My System Design Interview Experience

Overview

This document details a candidate's experience during a system design interview. The interview question involved designing a system that infinitely scrolls through websites, extracts raw data (HTML, CSS, JS, images), and stores it. The candidate reflects on their approach, the interviewer's feedback (or lack thereof), and key takeaways for future interviews.

Interview Rounds

The interview began with clarifying questions to define the scope of the problem, including whether the design should focus on end-to-end architecture or frontend flow, the identification of end-users, and the need for a UI or a purely backend system.

Initial Design

The candidate proposed an initial flow:

Client → API Gateway → Backend Services (Web Content Service + others)

When prompted about automating the process without manual intervention, the candidate introduced a message queue for job distribution.

Discussion & Evolution

During the interview, the candidate's design was discussed and refined. The interviewer's expectations leaned towards a more autonomous, backend-focused system, triggering a shift in the candidate's approach.

The proposed system, triggered by a scheduler, queues jobs to worker nodes (headless browsers). Each job extracts data and streams results to storage asynchronously. This refined approach aligned more closely with the interviewer's distributed systems background.

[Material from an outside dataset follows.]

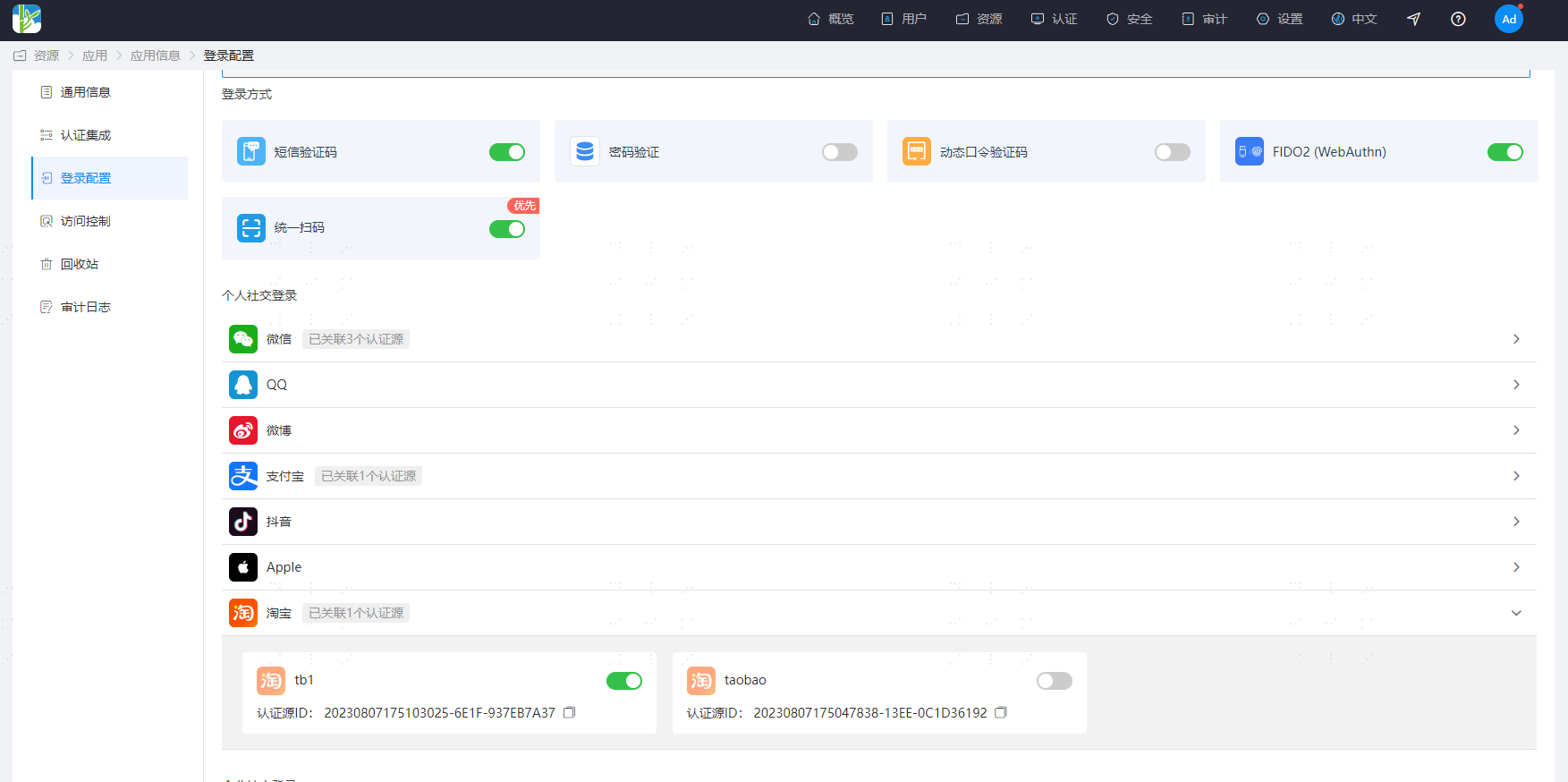Click the Alipay icon in the list
Viewport: 1568px width, 782px height.
(243, 476)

High-Level Design Components:

Input: List of target URLs
↓
Orchestrator / Scheduler
↓
Workers (Headless Browsers - Puppeteer / Playwright)
↓
Scrolling & Extraction Logic
↓
Data Processing / Queue
↓
Storage (S3, GCS, or Database)
↓
Monitoring & Logging

Component Details:

Orchestrator: Coordinates scraping jobs, handles retries & rate limiting.
Workers: Use Puppeteer/Playwright to scroll & extract HTML.
Queue: Decouples ingestion and processing (Kafka / RabbitMQ).
Storage: Raw HTML → S3; Metadata → DB.
Monitoring: Centralized logs & retry tracking.

Scaling and Performance:

Horizontally scale workers (Kubernetes / ECS).
Reuse browser sessions, limit tabs, cache pages.

Tradeoffs:

| Aspect | Option A | Option B | | ------------- | ---------------------- | ------------------------ | | Scalability | More worker containers | Centralized browser pool | | Storage | Raw HTML | Parsed content | | Network | Cache | Re-fetch every time |

System Summary:

The proposed system utilizes an orchestrator to manage a scalable pool of headless browsers that scroll, extract content, and push it asynchronously to storage.

Final Whiteboard Diagram:

                ┌───────────────────┐
                │ URL Scheduler     │
                └───────┬───────────┘
                        │
                ┌───────▼───────────┐
                │ Worker Pool       │
                │ (Puppeteer/Play)  │
                └───────┬───────────┘
                        │ Extracts content
                        ▼
                ┌───────────────────┐
                │ Message Queue     │
                └───────┬───────────┘
                        │
                ┌───────▼───────────┐
                │ Storage Layer     │
                │ (S3, DB, Logs)    │
                └───────────────────┘

Key Takeaways

The candidate identified several key areas for improvement:

Clarifying questions: Demonstrated systems thinking.
Modular design: Showed clear separation of concerns.
Adaptability: Introduced message queues when prompted.
Full-stack awareness: Considered frontend, backend, and infra links.

Divergence in Expectations:

The candidate noted a difference in focus, stemming from the interviewer's backend/distributed systems background versus the intended frontend role.

| Area | Candidate's Focus | Interviewer's Expectation | | ------------- | ----------------------| ----------------------------| | Entry Point | UI-triggered flow | Autonomous system | | Automation | Added queue later | Expected scheduler from start| | Focus | Architecture clarity | Distributed scalability | | Terminology | Frontend/system mix | Backend/infrastructure terms |

By immediately aligning the approach with a scheduler-driven, automated system, the candidate could have addressed the interviewer's concerns more effectively.

Despite not moving forward, the experience provided valuable learning and reinforced the importance of understanding the interviewer's perspective and tailoring the response accordingly.